Ecklund — an e-commerce expert who blogs as a citizen journalist for the Star Tribunewrites today:

I doubt I was the only person this morning scratching his head, wondering what this Target “story” had to do with the federal budget. It didn’t dawn on me until further study that the Target material was simply an ad, having nothing to do with the story. Once I realized what had happened, I was rather put out.

Times are desperate for newspapers. I recognize that. From printing the classifieds upside-down to now embedding advertising into editorial content, I think the industry has jumped the shark…

I hope today’s ad placement was an honest mistake, and I’m writing this blog post as an invitation to the paper to set the record either straight or explain to us their reasoning.

Strong words. Mr. Ecklund isn’t aware, apparently, this has been going on at other papers for quite some time.

Got to admit, though, the Obama example he shows seems awfully extreme.

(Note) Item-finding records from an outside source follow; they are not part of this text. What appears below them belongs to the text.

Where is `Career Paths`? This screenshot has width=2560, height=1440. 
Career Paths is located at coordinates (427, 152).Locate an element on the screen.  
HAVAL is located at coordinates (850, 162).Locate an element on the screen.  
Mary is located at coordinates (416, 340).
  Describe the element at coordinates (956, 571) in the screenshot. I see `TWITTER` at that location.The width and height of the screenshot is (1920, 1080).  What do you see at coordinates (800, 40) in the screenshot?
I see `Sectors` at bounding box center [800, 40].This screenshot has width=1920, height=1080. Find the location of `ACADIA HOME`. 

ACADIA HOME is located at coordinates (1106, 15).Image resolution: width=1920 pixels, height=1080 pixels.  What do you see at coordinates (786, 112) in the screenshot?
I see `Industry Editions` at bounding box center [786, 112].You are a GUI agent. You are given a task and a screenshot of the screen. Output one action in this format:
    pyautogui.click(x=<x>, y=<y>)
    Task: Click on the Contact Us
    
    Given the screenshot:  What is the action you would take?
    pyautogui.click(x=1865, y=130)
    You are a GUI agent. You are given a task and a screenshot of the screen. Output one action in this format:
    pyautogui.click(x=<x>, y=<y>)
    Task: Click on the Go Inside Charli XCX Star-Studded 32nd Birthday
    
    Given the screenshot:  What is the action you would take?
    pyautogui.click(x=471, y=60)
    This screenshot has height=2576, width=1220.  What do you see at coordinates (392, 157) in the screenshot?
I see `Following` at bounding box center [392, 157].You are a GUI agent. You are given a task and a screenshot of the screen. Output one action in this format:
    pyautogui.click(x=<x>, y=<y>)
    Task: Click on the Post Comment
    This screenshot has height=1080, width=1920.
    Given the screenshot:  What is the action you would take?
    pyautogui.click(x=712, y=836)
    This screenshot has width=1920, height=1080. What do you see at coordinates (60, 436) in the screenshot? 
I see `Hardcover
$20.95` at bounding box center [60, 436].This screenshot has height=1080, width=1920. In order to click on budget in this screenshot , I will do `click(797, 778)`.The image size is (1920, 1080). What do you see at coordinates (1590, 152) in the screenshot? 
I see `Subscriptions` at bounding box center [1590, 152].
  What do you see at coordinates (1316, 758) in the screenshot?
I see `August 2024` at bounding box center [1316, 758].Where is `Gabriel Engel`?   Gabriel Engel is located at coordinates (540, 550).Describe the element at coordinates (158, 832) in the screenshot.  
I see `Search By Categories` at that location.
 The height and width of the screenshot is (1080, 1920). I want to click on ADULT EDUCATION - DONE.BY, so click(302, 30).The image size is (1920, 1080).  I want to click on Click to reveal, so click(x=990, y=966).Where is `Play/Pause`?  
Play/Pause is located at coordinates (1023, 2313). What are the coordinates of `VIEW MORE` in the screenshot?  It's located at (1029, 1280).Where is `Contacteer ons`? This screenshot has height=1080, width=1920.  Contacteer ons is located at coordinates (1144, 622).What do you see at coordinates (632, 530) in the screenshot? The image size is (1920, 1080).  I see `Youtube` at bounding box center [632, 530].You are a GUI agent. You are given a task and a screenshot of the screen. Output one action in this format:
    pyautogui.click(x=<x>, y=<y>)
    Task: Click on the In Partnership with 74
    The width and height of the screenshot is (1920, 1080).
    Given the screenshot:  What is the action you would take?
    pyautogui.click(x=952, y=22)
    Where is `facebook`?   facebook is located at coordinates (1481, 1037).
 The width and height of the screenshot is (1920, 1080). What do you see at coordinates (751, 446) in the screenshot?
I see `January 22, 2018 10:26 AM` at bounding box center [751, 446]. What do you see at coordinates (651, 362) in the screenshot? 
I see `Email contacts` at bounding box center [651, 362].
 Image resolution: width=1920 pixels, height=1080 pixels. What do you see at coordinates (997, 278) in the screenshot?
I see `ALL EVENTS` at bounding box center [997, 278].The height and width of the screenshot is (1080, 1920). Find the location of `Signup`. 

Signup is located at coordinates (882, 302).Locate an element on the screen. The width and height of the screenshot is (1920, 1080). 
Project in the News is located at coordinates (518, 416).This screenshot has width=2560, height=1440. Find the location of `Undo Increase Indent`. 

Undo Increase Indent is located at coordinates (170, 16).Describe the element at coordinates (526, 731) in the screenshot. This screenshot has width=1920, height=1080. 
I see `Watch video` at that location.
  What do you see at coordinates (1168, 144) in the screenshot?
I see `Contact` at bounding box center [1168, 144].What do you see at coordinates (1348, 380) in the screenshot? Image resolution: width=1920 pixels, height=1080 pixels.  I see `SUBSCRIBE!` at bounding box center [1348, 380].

Find Ecklund’s piece here.

5 Responses to “New ‘ad stack’ format surfaces in Sunday Star Tribune”

  1. Rob Schneider Says:

    We had that same ad in our paper today.

  2. John Telford Says:

    Hopefully the placement in the DMN was a little better than the example shown above.

  3. Ben Ramsden Says:

    He had the ad, too. However. I think the way that page was designed confused the readers of the Strib. We just had a story on top and one of the bottom of the ad with no photos.

  4. Mike Higdon Says:

    The placement is problematic and disorienting but at the same time it’s not hard to tell that that’s a Target ad using Dr. Seus characters who clearly are not a part of Obama’s political plans:

    I will not govern over here, I will not govern over there
    I will not govern with Bush or against Bush
    I will not govern in Iran or Sudan

    …..

  5. jeremy fogt Says:

    Angry page designers are bad for business.